What to work on
Begin the copy at the line containing "Where should I click to: Open the Tools" in the data below and end it at the line containing "Click the 材質 label", keeping each line exact and leaving out pictures.

Data to examine
BEGIN

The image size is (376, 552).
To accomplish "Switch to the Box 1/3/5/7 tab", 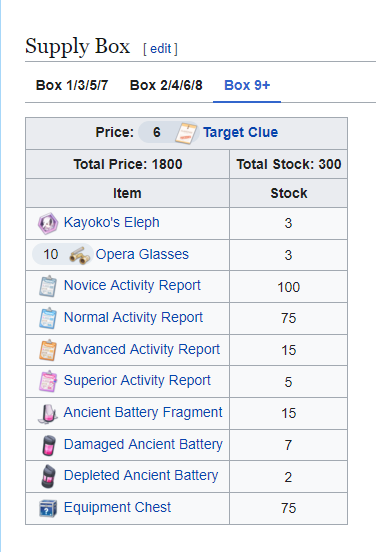I will (72, 85).
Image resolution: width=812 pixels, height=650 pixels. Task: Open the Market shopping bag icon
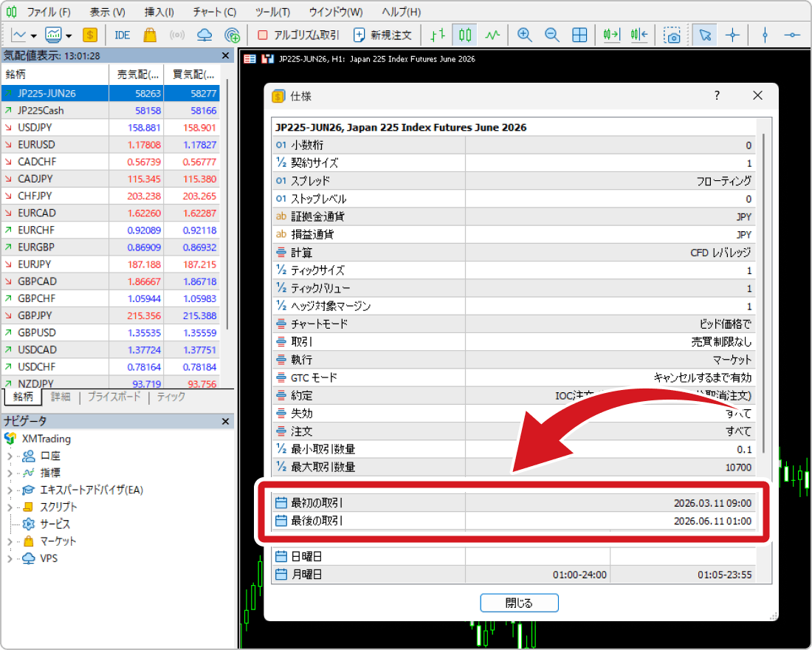click(x=150, y=35)
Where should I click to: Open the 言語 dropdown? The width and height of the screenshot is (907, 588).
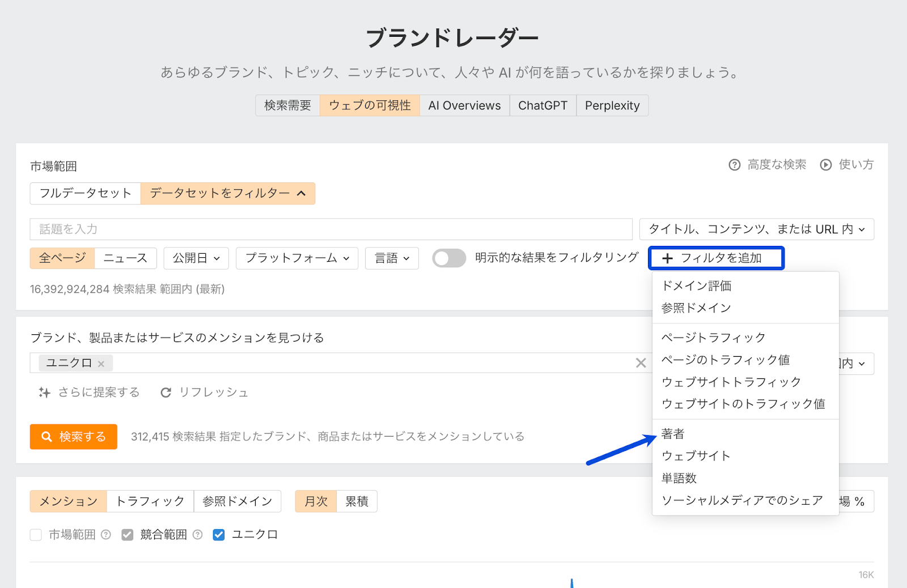click(392, 258)
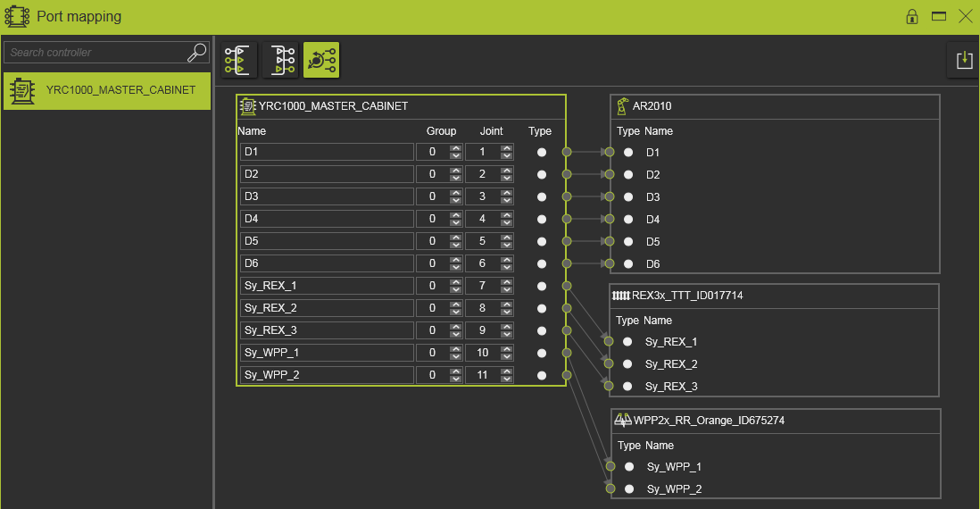Click the AR2010 robot icon
Image resolution: width=980 pixels, height=509 pixels.
click(x=622, y=106)
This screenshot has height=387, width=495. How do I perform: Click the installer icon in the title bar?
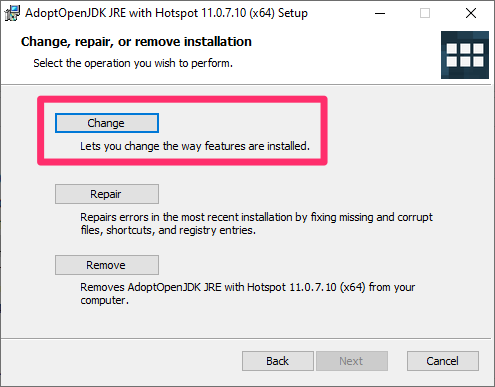coord(12,13)
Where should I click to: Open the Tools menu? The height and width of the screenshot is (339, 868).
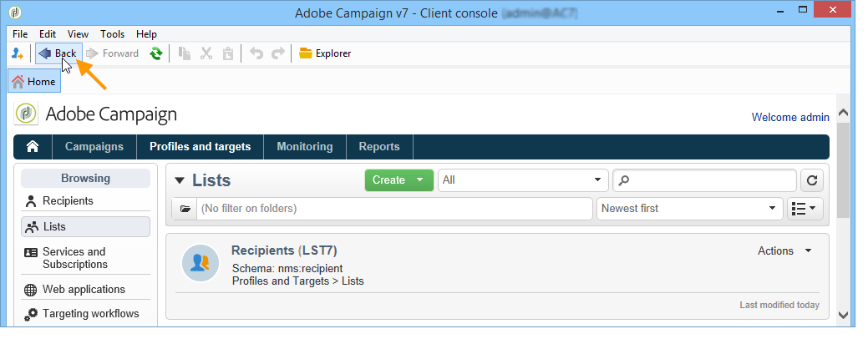tap(112, 34)
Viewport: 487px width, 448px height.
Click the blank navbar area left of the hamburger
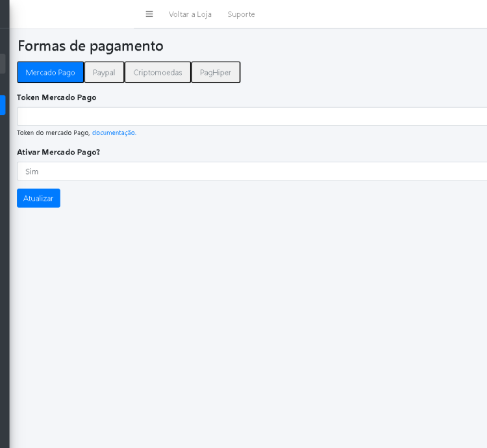click(x=71, y=14)
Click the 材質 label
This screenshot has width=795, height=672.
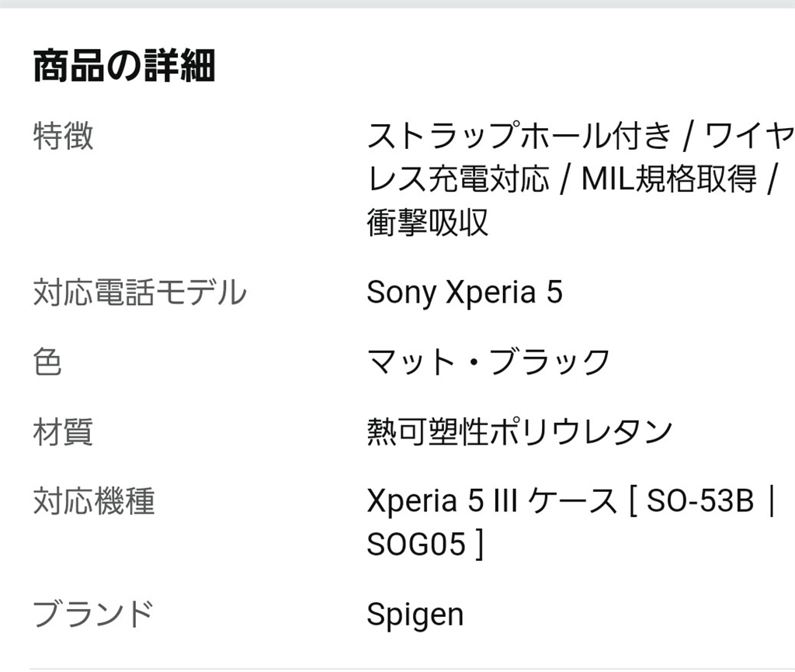(63, 431)
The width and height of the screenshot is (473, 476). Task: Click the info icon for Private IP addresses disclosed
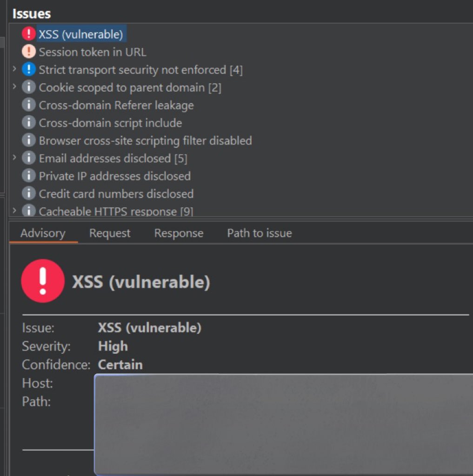pos(28,176)
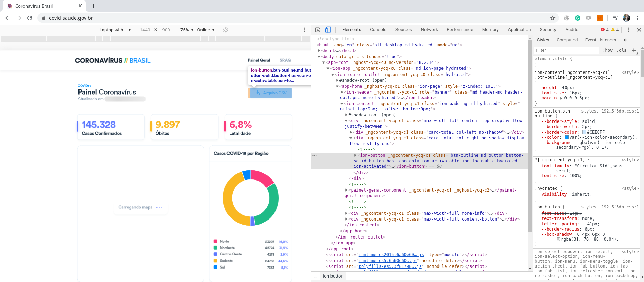Click the Arquivo CSV download button
The image size is (644, 282).
coord(271,93)
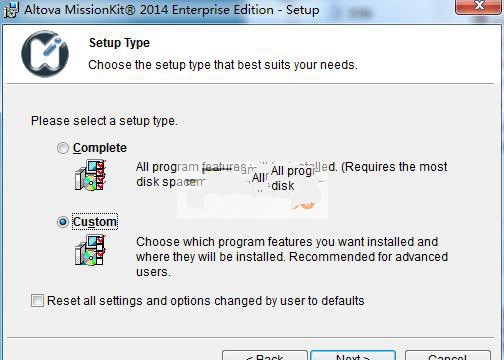This screenshot has width=504, height=360.
Task: Click the Complete description about disk space
Action: 292,174
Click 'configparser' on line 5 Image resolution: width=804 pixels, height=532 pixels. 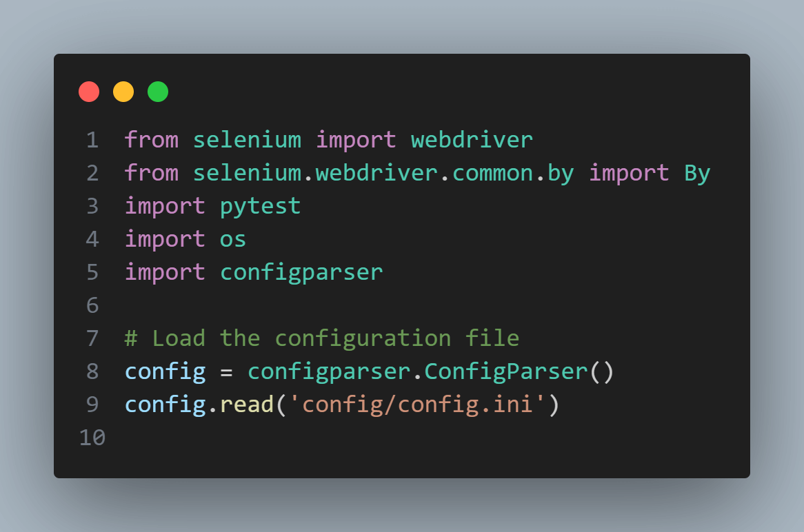click(301, 273)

END

Reply to the exercise
Where should I click to: Open the Tools menu? The height and width of the screenshot is (339, 868).
tap(112, 34)
Viewport: 487px width, 448px height.
Click the blank navbar area left of the hamburger
click(x=71, y=14)
Click the 材質 label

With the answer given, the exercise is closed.